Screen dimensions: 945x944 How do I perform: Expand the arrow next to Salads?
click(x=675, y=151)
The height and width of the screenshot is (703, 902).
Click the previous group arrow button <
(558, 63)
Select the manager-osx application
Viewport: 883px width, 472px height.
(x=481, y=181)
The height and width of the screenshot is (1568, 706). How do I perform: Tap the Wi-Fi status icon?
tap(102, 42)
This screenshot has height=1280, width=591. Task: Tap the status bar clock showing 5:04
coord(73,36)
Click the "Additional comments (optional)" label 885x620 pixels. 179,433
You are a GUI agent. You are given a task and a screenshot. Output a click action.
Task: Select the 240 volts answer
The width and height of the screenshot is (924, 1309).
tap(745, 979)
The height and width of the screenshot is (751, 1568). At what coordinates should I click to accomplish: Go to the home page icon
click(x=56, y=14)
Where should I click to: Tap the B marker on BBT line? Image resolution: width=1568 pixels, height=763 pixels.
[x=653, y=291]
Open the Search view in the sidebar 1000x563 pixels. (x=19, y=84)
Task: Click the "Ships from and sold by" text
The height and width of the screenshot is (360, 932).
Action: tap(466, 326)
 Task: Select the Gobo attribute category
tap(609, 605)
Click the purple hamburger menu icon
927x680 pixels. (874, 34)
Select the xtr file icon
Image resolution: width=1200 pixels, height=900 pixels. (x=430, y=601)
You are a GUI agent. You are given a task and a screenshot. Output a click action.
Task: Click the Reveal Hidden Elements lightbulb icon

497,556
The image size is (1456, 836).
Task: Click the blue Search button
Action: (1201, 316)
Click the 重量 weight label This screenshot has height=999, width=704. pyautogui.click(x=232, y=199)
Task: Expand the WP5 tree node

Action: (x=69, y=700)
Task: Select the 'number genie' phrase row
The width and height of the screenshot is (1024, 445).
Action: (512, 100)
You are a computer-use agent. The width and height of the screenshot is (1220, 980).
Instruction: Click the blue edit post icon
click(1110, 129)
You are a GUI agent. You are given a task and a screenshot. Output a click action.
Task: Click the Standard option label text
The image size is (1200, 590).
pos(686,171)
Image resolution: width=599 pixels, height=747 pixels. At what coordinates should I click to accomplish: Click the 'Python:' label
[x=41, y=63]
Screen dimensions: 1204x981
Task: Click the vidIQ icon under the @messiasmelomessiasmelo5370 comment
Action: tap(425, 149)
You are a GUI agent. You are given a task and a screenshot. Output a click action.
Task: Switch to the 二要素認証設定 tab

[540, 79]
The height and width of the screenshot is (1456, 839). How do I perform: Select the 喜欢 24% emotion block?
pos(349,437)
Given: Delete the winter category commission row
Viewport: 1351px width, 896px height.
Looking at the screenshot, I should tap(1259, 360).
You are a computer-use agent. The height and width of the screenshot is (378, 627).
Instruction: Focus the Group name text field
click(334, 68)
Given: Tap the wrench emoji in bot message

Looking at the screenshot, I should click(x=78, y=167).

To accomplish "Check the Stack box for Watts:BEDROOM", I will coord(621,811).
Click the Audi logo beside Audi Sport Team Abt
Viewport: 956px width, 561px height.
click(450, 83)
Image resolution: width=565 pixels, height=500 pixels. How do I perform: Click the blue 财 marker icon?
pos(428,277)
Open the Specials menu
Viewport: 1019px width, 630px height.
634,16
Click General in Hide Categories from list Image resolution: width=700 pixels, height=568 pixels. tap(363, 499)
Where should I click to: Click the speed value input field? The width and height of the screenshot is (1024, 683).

### EXERCISE REQUIREMENTS
Copy out the listing above, line by line and exactly, from its first line to the line holding "885x620 pixels. 179,433", inclusive.

### TASK RESPONSE
Screen dimensions: 945x944 How do I perform: Expand the arrow next to Salads?
click(x=675, y=151)
The height and width of the screenshot is (703, 902).
Click the previous group arrow button <
(558, 63)
Select the manager-osx application
Viewport: 883px width, 472px height.
(x=481, y=181)
The height and width of the screenshot is (1568, 706). How do I perform: Tap the Wi-Fi status icon?
tap(102, 42)
This screenshot has height=1280, width=591. Task: Tap the status bar clock showing 5:04
coord(73,36)
Click the "Additional comments (optional)" label 885x620 pixels. 179,433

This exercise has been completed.